The Autism Genetics Program at the Seaver Autism Center for Research and Treatment represents a centralized initiative in autism genetics. This initiative currently includes the molecular genetics and functional genetics of the Laboratory of Molecular Neuropsychiatry. Most recently, it also includes the clinical genetics collaboration between the Laboratory of Molecular Neuropsychiatry, the Autism Clinical Program, the Autism Assessment Program, and the Department of Genetics and Genome Sciences.
Our Center uses state-of-the-art molecular genetic approaches to identify additional genetic causes of autism, making use of detailed behavioral and medical assessments provided by the Autism Assessment Program.
Our Center is a preeminent site for functional genetics linking genetic causes for autism and related conditions to underlying changes in brain function. These approaches are leading to new interventions in autism and related conditions.
Because identifying causal variants in autism immediately leads to animal models and new conceptualization of causes of autism and related conditions, we are expanding our animal and molecular neurobiological studies of genes in autism. Our Center has already supported the development of eight mouse models that illustrate different aspects of autism, as a means of deepening our understanding of pathogenic mechanisms in autism and evaluating therapeutics.
At our Center, researchers are characterizing mouse and rat models with mutations in several autism spectrum disorder (ASD) risk genes, including SHANK3, FMR1, MECP2, and CYFIP1. These studies provide objective measures of the biological effects of the loss of these genes on nerve cell connectivity, strength of the communication between nerve cells (synaptic plasticity), and cognitive, motor, and social behavior. Using this approach, we discovered that treatment of SHANK3-deficient mice with Insulin-Like Growth Factor-1 (IGF-1) ameliorates some synaptic plasticity and motor deficits. These findings have led to clinical trials testing the effects of IGF-1 in individuals carrying mutations in SHANK3.

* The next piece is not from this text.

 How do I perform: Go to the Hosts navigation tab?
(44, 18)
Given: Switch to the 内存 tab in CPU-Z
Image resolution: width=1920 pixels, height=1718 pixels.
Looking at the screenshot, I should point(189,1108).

Our most recent efforts are focused on rat models for ASD. Compared to mice, rats have additional advantages, such as more complex and humanlike neural circuitry and behavioral repertoire. Use of these models will help lead to a better understanding of the deficits in brain areas relevant to ASD and the development of new therapeutic approaches. Our Center’s researchers are characterizing the first rat model carrying a mutation in SHANK3. Similar to the SHANK3-deficient mouse, the rat model displays synaptic plasticity deficits. It also exhibits attentional and social behavior deficits, recapitulating the neuropsychiatric features of Phelan-McDermid syndrome (PMS). Using this model, we have identified further medicines that are now being carried over to clinical trials in patients with PMS.
Seaver Center researchers develop the use of stem cells in autism research. This model system is important for ASD because it allows us to study human nerve cell function in the context of autism genetic variation. In addition, stem cells can be used for gene discovery, employing methods of systems genetics to look for disrupted molecular pathways for treatment targets. Lastly, stem cells can form the basis for intermediate- and high-throughput small molecular screening for new ASD medicines. To date, we have collected more than 250 samples from more than 80 families for stem cell research.